In human-computer interaction, low-key feedback is a type of output that takes a background role by being very subtle, sometimes nearly imperceptible. Physical machines often provide rich low-key feedback as a byproduct of their design. In computer software, the low-key feedback usually needs to be designed in.

The benefit of low-key feedback is that it can provide always available indication without cluttering the user interface with explicit indicators such as text labels or indicator lights. The downside of low-key feedback is that it can be too subtle to some users and it often cannot be self-describing to beginners.

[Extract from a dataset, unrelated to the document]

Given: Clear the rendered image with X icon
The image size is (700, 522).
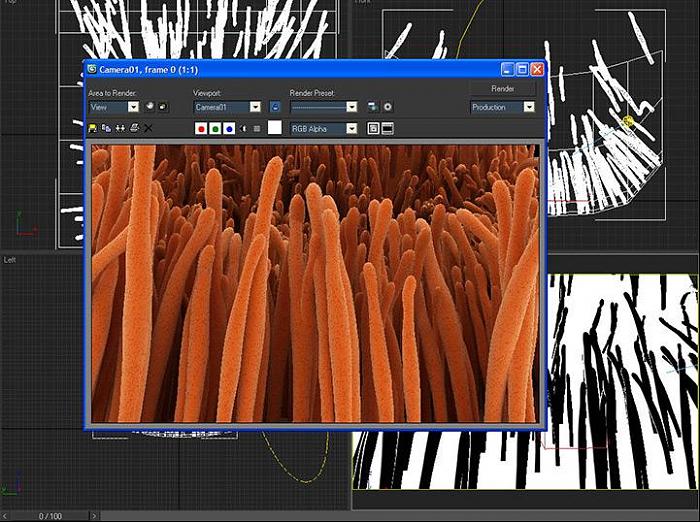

For example, a person driving an automobile has several means of being informed about the operation of the engine. In addition to the dashboard lights, the driver also perceives the sound and vibration of the engine. An abnormal sound or vibration alerts the driver that there may be a problem, while a typical sound or vibration assures the driver that everything is going as normal. Making the automobile completely silent might negatively impact the performance of the driver, as he must expend additional effort to stay informed about the operation of vehicle.

Similarly, a computer program that has two modes of operation might employ low-key feedback to keep the user informed about the current mode. If the program had a view mode and an edit mode, background color of the workspace might subtly change from white to pale yellow when switching to edit mode. A web browser application could keep track of the pages the user has visited and alter the colors of links that point to pages the user has already viewed.